» WHAT THIS TASK INVOLVES: In the text on skin-to-skin care after birth, rewrite the paragraph beginning "Improving breastfeeding rates is a healthcare priority" as a brief bulleted list that keeps its main facts.

» SELECTED PASSAGE:
------------------------
Promoting Breastfeeding Through the Use of a Unique Skin-to-Skin Intervention at an Urban Hospital

Tuesday, 1 November 2011: 10:20 AM

Jeannette T. Crenshaw, MSN, RN, IBCLC, LCCE, NEA-BC1
Kajsa Hilarie Brimdyr, PhD, CLC2
Karin Cadwell, PhD, RN, FAAN2
Ann-Marie Widström, PhD, RN, MTD3
Kristin Svennson, RN, MTD3
Renee' Jones, MSN, WHCNP4
Armara Dickey, BSN, RNC-OB5
Carol Gentry, BSN, RNC-OB5
Nuala Murphy, RN, IBCLC6
Elizabeth H. Winslow, PhD, RN, FAAN7
(1)College of Nursing, University of Texas at Arlington, Arlington, TX
(2)Healthy Children Project, East Sandwich, MA
(3)Department of Woman and Child Health, Division of Reproductive and Perinatal Health Care, Karolinska Institute, Stockholm, Sweden
(4)Labor and Delivery, Texas Health Presbyterian Hospital of Dallas, Dallas, TX
(5)Labor and Delivery, Women's and Infants Services, Texas Health Presbyterian Hospital of Dallas, Dallas, TX
(6)Lactation Department, Women's and Infant's Services, Texas Health Presbyterian Hospital of Dallas, Dallas, TX
(7)Patient Care Resources, Texas Health Presbyterian Hospital of Dallas, Dallas, TX

Learning Objective 1: Explain a unique 5-day quality improvement intervention to enhance the rates of skin-to-skin care after birth and exclusive breast milk feeding at hospital discharge.

Learning Objective 2: Discuss the PRECESS method(Practice, Reflection, Education and training, Combined with Ethnography for Sustainable Success)and results from using this intervention.

Improving breastfeeding rates is a healthcare priority. Skin-to-skin care after birth improves maternal and newborn outcomes and is an effective strategy to address the Joint Commission perinatal core measure for exclusive breast milk feeding at discharge. Optimal skin-to-skin begins immediately after birth and continues, uninterrupted, until after the first feeding. Skin-to-skin care often is not done, is interrupted, or is delayed until multiple procedures are completed (e.g., infant weights, episiotomy repair; cesarean surgery), despite evidence supporting the practice. We conducted a unique 5-day project to improve skin-to-skin care and measured the results.
------------------------
» MATERIAL PROVIDED:
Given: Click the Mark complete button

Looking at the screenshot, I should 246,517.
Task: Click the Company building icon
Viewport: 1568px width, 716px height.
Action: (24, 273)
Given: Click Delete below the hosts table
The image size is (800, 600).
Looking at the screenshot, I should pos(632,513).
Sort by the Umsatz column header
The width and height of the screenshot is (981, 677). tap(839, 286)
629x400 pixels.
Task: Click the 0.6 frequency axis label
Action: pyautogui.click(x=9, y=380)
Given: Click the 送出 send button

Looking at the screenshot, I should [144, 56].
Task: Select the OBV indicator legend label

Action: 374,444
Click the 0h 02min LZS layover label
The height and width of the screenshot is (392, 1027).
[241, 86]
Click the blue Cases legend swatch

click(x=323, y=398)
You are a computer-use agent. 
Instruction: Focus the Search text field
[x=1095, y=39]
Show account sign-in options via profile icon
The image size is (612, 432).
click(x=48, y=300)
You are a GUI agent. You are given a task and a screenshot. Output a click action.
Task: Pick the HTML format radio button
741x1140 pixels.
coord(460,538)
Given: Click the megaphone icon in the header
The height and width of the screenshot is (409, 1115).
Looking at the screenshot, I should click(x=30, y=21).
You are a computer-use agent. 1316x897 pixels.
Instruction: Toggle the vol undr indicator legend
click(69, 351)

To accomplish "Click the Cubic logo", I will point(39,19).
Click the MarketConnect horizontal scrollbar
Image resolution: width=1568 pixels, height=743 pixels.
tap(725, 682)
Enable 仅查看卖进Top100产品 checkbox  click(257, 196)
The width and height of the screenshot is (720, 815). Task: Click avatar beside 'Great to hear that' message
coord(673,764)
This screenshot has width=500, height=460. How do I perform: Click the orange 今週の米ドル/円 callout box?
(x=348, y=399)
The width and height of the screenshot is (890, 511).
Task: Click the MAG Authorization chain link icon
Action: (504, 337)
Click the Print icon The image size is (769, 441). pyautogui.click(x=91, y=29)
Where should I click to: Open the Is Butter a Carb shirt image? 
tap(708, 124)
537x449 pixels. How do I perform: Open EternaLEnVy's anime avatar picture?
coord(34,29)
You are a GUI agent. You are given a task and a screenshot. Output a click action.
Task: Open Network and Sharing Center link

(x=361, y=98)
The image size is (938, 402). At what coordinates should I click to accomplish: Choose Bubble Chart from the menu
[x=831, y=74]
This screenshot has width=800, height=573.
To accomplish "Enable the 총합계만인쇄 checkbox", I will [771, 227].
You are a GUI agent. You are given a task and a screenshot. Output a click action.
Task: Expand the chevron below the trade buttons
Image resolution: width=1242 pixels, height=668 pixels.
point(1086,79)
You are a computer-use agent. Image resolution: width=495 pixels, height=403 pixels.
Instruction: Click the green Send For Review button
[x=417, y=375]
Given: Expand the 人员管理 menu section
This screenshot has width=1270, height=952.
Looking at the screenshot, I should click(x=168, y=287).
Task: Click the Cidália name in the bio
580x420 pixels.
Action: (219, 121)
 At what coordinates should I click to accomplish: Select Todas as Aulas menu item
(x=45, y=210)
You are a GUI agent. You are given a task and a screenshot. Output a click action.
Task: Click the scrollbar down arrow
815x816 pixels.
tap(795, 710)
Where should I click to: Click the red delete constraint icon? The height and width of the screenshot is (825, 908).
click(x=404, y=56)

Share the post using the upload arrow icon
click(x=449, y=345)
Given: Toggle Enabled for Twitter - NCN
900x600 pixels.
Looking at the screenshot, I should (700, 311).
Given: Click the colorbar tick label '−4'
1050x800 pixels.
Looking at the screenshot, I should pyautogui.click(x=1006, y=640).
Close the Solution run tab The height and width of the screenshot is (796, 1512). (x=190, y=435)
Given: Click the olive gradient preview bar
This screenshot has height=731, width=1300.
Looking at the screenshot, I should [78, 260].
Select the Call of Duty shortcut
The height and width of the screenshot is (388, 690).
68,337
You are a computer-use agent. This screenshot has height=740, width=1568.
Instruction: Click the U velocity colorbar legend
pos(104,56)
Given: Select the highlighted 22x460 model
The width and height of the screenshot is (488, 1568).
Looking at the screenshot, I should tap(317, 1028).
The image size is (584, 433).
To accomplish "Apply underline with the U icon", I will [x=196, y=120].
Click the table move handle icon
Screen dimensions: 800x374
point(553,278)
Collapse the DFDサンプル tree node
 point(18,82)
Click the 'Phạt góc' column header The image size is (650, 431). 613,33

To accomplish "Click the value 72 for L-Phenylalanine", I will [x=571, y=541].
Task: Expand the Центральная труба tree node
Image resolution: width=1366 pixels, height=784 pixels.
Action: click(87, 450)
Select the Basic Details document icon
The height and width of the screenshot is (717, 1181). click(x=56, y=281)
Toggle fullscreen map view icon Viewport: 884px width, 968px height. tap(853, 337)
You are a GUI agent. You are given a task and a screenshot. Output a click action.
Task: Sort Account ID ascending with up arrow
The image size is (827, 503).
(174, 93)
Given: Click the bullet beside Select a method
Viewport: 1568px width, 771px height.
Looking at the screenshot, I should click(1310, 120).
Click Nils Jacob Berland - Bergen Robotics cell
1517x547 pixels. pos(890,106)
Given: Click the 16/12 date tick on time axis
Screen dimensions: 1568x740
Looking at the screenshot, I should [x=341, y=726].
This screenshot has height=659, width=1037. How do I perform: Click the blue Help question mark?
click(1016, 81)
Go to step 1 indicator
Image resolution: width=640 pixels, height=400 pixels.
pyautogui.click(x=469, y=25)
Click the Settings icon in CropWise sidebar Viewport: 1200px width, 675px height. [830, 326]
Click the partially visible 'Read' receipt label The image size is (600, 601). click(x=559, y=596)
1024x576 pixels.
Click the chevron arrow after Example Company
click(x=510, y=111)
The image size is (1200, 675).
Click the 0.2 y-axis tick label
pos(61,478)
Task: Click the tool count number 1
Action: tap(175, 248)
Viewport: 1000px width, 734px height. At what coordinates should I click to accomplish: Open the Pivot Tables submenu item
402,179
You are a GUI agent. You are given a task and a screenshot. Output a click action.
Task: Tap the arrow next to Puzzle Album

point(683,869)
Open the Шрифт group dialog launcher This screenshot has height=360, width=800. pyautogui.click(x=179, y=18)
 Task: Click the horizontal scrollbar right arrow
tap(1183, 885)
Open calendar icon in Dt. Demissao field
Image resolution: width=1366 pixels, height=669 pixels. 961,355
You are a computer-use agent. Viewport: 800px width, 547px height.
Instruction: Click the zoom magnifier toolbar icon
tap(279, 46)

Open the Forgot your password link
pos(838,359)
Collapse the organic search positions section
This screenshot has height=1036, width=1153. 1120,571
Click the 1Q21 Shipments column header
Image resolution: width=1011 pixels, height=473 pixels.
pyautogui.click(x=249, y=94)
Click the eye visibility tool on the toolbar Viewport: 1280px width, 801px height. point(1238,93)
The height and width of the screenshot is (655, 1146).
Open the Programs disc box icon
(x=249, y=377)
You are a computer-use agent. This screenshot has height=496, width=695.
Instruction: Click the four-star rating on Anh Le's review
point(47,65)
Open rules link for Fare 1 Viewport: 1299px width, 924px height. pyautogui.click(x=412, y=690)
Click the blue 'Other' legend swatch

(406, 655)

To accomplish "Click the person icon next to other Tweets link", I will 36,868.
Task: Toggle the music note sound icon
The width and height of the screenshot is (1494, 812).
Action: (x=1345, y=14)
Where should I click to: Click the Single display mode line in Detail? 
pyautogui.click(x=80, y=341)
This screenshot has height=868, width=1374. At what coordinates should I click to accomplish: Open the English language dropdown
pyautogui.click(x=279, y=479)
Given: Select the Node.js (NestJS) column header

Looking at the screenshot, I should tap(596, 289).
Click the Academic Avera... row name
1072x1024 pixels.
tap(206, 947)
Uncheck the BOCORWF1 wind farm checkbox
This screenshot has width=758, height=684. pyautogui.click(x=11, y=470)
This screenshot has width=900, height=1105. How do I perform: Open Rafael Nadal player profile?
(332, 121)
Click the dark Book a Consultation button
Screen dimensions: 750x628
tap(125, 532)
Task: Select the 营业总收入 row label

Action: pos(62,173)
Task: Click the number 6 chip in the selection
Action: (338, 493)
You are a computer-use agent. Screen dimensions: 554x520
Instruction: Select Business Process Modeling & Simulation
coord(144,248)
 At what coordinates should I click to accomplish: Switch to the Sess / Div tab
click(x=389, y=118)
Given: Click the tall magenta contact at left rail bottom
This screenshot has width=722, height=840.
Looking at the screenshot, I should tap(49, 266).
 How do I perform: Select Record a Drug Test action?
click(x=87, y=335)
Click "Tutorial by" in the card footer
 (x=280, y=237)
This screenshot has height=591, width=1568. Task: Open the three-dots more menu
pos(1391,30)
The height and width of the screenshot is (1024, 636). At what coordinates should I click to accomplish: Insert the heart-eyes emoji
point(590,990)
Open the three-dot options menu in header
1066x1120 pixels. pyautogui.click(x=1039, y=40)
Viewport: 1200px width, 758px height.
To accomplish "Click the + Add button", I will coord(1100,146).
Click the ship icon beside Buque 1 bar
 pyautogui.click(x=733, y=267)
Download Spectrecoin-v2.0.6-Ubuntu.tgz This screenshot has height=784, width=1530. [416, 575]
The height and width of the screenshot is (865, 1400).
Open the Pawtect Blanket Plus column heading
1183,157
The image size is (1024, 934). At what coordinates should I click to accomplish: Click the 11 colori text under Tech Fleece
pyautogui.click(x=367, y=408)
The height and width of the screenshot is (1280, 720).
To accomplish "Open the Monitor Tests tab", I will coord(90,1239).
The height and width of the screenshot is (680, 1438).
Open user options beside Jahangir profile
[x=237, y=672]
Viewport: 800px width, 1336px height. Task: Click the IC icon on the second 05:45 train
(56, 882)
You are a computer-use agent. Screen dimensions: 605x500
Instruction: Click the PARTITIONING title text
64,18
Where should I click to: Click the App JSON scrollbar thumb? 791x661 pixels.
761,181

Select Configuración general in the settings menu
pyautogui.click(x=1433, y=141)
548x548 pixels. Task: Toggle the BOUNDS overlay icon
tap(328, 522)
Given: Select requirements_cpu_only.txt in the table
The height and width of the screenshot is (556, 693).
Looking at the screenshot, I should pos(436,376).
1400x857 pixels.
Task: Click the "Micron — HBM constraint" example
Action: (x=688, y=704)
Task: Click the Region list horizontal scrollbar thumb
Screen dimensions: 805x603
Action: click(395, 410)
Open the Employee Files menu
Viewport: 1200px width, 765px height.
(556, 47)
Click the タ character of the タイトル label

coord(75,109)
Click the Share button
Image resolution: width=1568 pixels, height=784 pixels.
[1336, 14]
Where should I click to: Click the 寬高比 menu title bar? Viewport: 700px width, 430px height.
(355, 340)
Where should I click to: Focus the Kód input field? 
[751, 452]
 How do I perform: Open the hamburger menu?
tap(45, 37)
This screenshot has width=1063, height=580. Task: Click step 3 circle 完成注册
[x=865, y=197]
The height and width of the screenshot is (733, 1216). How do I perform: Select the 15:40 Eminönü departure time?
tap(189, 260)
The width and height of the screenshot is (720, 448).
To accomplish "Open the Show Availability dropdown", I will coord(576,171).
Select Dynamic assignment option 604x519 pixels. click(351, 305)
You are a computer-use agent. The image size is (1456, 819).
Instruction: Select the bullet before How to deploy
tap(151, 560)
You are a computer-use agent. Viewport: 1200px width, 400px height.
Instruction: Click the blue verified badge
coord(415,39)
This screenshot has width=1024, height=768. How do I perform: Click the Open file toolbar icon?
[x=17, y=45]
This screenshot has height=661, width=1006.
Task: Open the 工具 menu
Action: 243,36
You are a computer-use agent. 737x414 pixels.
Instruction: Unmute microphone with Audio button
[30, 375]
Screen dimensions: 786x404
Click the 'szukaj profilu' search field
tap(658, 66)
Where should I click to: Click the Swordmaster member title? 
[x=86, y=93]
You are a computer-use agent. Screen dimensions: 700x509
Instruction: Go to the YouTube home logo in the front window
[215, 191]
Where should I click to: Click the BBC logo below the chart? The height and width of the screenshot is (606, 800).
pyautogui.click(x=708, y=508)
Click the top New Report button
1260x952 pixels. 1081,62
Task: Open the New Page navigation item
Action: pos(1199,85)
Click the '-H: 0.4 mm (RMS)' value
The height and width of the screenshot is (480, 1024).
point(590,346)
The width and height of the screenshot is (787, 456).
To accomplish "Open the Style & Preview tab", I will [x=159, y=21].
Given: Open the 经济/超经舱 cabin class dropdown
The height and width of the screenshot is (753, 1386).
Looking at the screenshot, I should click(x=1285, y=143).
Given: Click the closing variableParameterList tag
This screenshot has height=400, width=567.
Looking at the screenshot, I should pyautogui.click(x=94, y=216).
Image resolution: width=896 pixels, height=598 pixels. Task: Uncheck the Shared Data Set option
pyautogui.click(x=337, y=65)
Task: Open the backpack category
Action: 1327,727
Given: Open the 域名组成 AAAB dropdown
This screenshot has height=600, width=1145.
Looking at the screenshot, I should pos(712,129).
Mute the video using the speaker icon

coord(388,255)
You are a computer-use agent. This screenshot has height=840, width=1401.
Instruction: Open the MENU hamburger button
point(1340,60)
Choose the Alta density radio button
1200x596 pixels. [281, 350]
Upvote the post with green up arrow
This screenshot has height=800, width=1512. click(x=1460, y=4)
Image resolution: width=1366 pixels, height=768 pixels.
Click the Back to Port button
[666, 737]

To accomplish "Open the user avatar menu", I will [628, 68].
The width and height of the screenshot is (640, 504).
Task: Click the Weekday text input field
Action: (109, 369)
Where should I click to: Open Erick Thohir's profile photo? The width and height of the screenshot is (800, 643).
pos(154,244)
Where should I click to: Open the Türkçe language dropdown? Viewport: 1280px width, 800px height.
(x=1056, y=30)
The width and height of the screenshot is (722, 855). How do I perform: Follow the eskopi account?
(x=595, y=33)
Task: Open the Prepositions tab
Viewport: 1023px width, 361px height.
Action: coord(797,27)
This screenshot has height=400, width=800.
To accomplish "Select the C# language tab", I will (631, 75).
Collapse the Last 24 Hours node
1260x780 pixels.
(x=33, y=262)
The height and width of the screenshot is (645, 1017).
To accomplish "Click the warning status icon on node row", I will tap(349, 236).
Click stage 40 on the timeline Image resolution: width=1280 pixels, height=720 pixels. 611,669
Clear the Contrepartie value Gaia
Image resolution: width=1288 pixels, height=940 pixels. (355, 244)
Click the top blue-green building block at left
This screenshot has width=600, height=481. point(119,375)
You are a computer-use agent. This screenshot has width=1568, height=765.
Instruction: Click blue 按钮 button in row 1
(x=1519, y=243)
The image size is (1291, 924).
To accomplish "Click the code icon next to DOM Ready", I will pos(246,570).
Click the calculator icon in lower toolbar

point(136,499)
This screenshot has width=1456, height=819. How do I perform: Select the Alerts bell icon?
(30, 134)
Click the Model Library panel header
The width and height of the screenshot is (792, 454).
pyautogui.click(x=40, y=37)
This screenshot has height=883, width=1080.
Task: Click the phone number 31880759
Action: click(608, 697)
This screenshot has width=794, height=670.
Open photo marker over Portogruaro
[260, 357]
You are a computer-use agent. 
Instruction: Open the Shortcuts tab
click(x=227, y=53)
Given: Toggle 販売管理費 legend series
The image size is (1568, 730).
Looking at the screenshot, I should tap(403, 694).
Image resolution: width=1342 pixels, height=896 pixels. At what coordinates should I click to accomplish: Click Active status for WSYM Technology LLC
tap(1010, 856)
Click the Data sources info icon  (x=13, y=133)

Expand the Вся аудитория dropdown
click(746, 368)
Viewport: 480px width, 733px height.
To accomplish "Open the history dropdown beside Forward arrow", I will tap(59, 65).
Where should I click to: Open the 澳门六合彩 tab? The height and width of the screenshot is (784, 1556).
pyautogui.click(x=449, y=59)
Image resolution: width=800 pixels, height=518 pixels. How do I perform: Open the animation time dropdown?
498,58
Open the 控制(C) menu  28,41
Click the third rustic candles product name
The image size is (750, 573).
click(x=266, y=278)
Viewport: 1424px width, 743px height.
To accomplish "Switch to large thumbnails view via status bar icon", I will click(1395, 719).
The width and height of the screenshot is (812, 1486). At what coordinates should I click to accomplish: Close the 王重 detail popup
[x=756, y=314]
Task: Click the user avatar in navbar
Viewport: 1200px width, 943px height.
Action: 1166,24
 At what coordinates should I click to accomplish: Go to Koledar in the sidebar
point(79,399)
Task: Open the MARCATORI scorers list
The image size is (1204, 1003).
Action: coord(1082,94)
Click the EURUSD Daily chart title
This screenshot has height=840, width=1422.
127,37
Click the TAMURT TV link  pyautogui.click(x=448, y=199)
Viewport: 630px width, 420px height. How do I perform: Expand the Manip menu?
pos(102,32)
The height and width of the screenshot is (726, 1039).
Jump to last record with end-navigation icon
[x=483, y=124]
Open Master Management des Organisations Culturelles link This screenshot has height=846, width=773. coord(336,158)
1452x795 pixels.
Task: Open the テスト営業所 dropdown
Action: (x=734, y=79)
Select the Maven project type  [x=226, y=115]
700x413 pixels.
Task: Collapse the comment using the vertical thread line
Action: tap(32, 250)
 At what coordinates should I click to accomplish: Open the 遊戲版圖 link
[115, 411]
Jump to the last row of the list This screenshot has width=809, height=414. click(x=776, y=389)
------------------------
» RESPONSE TO THE TASK:
- Improving breastfeeding rates is a healthcare priority.
- Skin-to-skin care after birth improves outcomes for mothers and newborns. It is an effective way to address the Joint Commission perinatal core measure for exclusive breast milk feeding at discharge.
- Optimal skin-to-skin care starts immediately after birth and continues without interruption until after the first feeding.
- Despite supporting evidence, it is often skipped, interrupted, or delayed until procedures such as infant weights, episiotomy repair, or cesarean surgery are completed.
- The authors ran a unique 5-day project to improve skin-to-skin care and measured the results.